After 10 years of battling for entitlement to wear the Islamic hijab against company rules, Achbita was told by the judge that not only was the court ruling against her discrimination case, but that all companies in the EU can ban Muslim employees from wearing headscarves as long as they have a rule that states that workers must refrain from religious and political symbolism, according to the EU Observer.
The headscarf ban “may … be justified in order to enforce a legitimate policy of religious and ideological neutrality pursued by the employer,” Juliane Kokott, a German advocate general at the EU Court of Justice in Luxembourg, said in a statement on Tuesday (31 May). Kokott said G4S was right to have a no-symbol policy “because of the special nature of the work which G4S employees do” and because Muslim scarves or other religious paraphernalia would have “a defining impact … on the image of the firm.”
Kokott added that businesses must first establish “a general company rule” that bans religious symbols of any kind, adding that it must be “proportional” to all ideologies to be fair. Since Christians and Jews would not be allowed special rights in the workplace, Muslims should adhere to this rule just like everyone else.
Of course, Achbita is outraged at the court’s decision to make her comply with the rules like a common non-Muslim. Comparing not covering her hair to exposing her genitals, she dramatically complained that she’d rather be killed than go outside without her head covering, a punishment some Islamic countries would oblige.
“That to me is the same as going to work without pants or sweater. I’d rather die,” Achbita whined.

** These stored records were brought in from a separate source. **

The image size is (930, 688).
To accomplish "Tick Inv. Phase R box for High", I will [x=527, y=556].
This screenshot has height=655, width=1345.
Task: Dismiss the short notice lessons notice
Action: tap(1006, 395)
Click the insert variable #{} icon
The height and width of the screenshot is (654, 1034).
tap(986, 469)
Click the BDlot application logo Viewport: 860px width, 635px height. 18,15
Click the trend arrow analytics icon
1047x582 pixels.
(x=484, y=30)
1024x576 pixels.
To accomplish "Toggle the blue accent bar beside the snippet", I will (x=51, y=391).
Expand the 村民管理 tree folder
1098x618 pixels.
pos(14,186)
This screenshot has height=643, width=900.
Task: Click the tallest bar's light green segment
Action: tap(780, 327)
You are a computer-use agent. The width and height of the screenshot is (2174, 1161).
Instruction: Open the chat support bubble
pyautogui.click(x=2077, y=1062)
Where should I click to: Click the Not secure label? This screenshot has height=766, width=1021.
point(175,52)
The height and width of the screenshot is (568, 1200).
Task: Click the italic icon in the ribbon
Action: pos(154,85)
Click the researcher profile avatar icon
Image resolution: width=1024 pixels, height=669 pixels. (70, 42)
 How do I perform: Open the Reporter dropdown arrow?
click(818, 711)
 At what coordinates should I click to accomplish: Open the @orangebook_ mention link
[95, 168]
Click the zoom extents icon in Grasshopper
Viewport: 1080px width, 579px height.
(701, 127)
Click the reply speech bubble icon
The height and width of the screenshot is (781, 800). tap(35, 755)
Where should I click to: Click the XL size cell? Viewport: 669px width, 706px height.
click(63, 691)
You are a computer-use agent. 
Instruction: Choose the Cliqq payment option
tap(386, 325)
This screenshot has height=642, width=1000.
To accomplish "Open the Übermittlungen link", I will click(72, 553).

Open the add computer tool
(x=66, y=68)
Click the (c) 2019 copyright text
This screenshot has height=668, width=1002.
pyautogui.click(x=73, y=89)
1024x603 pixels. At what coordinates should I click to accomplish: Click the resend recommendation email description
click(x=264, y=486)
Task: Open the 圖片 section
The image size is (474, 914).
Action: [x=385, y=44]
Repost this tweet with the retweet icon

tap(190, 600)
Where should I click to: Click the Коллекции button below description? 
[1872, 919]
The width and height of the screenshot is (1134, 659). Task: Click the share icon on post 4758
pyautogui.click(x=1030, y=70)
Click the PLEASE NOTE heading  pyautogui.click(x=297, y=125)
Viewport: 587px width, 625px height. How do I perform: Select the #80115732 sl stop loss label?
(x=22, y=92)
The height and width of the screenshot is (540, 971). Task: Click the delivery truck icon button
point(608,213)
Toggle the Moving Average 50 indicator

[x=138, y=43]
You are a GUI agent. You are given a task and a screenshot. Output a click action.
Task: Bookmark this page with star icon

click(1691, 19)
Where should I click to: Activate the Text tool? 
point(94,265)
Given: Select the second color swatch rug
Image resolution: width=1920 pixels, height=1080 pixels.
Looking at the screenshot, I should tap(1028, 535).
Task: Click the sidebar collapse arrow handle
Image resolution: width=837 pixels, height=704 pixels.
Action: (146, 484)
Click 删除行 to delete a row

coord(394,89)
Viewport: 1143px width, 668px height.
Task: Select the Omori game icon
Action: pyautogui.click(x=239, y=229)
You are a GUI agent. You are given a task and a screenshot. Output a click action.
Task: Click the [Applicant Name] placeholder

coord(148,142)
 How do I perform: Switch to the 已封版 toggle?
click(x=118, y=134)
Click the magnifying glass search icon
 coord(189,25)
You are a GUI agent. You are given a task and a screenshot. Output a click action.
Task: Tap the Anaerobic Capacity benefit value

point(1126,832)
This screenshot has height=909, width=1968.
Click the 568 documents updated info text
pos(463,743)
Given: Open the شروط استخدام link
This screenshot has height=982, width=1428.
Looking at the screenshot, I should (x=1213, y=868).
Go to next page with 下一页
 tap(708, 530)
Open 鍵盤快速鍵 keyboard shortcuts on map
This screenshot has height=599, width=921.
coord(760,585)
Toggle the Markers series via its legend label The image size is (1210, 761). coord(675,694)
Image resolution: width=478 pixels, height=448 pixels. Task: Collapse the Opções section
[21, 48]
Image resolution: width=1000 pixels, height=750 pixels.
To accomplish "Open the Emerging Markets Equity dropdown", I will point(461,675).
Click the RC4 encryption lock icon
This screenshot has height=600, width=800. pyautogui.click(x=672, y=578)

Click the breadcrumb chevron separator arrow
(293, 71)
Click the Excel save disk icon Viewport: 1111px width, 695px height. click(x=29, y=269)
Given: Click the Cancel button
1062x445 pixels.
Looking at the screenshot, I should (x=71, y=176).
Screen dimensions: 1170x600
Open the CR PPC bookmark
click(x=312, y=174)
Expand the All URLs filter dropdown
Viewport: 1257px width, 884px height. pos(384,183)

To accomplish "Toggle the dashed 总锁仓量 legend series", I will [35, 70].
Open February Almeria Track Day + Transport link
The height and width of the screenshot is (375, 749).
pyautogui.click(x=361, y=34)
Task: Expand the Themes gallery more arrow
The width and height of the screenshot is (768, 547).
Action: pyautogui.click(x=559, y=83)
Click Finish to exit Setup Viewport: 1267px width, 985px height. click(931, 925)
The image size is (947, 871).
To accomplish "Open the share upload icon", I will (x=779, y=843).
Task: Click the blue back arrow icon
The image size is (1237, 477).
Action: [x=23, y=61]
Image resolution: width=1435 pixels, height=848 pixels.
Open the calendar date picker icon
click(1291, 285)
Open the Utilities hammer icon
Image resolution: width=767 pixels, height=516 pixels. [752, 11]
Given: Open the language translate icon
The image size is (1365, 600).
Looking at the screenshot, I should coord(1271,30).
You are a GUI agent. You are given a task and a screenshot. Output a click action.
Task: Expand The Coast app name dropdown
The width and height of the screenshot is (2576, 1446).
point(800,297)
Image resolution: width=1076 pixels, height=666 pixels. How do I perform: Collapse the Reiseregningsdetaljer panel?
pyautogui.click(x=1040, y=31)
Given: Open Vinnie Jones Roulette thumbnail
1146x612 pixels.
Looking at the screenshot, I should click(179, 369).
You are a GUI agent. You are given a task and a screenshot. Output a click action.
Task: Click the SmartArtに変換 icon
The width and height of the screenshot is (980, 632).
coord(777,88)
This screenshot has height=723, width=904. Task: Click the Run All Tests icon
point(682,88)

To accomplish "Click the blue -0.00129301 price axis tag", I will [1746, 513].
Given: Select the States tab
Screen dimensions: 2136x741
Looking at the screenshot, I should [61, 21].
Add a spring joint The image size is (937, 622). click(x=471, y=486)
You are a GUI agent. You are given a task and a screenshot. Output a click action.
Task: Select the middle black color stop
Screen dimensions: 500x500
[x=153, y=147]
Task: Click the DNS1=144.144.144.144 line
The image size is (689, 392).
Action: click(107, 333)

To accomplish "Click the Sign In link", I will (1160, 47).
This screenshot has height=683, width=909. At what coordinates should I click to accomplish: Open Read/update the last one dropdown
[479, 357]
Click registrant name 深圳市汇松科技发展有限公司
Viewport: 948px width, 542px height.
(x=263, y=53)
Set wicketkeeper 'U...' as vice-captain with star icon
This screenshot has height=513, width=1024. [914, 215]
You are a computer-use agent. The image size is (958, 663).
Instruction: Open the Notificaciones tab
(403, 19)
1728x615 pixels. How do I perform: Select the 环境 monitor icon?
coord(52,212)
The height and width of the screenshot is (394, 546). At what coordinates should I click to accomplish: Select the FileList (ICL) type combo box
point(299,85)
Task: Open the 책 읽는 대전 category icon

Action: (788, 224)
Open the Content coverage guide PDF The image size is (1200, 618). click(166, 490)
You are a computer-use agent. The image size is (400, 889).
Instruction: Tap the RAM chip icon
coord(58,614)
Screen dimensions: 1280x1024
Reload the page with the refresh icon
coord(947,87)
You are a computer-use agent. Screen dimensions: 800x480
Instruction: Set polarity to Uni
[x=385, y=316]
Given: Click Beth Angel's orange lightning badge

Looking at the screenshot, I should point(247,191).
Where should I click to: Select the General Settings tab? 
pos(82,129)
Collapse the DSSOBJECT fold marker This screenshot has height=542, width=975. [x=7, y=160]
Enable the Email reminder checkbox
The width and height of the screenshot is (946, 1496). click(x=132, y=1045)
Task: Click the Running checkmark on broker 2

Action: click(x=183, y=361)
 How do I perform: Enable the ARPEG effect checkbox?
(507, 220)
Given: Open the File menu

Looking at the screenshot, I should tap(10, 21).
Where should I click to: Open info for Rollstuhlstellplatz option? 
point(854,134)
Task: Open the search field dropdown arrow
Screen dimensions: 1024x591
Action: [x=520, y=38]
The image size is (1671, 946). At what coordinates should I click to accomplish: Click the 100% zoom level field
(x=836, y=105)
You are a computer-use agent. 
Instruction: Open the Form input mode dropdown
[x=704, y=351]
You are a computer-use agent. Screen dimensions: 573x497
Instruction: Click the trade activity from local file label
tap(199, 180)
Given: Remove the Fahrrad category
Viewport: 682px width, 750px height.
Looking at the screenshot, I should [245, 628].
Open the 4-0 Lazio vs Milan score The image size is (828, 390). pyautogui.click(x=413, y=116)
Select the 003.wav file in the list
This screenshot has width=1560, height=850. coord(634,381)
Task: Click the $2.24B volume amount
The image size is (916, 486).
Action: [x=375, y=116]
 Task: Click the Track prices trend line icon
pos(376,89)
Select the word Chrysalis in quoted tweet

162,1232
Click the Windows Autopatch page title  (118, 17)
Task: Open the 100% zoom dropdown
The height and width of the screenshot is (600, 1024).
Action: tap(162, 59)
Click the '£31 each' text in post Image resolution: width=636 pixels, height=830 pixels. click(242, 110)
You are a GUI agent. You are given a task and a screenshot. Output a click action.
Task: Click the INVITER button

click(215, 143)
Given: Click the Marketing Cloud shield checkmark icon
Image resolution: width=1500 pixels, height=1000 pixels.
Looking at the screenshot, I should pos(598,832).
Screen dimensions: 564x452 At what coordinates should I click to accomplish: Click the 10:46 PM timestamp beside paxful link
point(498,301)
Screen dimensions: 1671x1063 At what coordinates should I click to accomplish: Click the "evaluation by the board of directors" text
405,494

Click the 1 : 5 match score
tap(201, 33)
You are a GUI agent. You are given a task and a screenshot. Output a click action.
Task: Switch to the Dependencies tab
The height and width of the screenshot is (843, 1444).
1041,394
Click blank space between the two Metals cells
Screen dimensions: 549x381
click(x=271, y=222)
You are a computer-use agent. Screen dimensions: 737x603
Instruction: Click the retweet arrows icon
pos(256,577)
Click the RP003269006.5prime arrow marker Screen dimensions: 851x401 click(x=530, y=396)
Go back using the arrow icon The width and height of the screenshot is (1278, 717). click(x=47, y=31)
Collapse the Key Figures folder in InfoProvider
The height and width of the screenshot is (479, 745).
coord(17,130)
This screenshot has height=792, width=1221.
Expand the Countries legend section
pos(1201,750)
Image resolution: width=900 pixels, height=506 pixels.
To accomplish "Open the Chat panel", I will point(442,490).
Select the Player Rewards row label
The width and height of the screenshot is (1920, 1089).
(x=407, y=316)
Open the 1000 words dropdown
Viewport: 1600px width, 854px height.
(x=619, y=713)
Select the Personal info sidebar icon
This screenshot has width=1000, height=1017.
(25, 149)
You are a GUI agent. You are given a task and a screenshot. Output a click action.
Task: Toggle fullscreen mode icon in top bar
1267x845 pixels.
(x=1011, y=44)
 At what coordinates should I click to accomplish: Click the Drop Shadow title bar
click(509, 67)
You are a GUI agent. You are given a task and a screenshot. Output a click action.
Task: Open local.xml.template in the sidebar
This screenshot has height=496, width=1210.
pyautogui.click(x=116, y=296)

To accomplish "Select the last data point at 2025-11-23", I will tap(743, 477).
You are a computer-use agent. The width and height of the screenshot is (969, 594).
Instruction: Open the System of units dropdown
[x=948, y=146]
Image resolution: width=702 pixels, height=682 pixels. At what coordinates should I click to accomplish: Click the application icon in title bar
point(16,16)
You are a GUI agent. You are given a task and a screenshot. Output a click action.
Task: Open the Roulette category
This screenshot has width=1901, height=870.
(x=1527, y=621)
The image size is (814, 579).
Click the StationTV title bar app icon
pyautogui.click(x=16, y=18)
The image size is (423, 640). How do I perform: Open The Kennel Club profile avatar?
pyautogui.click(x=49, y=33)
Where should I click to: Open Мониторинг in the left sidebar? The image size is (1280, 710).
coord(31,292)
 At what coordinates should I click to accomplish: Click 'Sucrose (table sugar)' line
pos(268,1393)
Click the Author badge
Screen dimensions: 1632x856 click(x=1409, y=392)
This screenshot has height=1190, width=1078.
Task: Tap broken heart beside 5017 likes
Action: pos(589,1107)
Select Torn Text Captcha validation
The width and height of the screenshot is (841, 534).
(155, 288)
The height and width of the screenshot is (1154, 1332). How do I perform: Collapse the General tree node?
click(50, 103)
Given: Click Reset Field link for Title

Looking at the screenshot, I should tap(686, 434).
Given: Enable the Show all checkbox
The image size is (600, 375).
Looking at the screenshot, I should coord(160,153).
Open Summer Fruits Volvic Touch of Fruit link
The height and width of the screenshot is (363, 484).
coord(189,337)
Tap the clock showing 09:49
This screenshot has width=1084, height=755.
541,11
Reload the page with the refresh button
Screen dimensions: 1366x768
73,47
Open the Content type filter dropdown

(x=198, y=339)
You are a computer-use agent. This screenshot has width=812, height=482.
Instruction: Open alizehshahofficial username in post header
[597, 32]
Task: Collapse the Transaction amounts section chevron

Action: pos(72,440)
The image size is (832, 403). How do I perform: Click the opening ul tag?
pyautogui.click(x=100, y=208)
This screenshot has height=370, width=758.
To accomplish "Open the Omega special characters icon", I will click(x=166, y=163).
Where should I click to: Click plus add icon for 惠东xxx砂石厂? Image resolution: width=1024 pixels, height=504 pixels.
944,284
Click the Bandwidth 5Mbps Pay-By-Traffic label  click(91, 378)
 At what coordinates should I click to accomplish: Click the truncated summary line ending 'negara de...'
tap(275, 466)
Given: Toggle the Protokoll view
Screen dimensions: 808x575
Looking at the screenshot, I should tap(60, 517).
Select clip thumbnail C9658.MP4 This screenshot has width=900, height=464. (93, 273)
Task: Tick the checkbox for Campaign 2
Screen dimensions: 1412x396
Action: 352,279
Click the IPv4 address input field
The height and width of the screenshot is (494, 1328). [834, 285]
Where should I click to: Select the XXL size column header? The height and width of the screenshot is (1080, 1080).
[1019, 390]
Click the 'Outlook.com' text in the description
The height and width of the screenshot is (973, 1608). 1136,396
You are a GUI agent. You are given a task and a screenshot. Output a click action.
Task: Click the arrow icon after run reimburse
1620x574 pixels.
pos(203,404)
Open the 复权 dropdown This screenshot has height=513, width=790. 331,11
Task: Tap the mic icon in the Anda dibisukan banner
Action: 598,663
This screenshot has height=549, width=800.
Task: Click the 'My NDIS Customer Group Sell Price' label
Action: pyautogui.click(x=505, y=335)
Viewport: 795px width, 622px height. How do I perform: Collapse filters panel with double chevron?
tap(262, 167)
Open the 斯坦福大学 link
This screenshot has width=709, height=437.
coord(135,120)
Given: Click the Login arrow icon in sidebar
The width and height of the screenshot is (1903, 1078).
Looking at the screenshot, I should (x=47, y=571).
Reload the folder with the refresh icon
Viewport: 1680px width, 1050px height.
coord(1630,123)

In a Sharia governed country, Achbita would get her way. In fact, a business would be shut down for even asking a Muslim woman to remove her legally mandatory hijab, since women have no choice in Islam. With her case’s dismissal, Achbita got a taste of real democracy. While many would argue that she should be allowed to wear her hijab in accordance with her religious beliefs, that would require cessation of true equality. When Muslims are allowed to adhere to their supremacist right that often deny the rights of others, they are erected far above the rest of us and are not at all equal.
Still, there can never be absolute equality, as long as there is diversity. The wonderful thing about diversity is it’s diverse — no two belief systems are the same. Therefore, if one believes it is better than the rest and deserves special treatment, how can it ever be equal? Allowing it to do as it pleases would be seen as favoritism, and disallowing it is quickly labeled discrimination.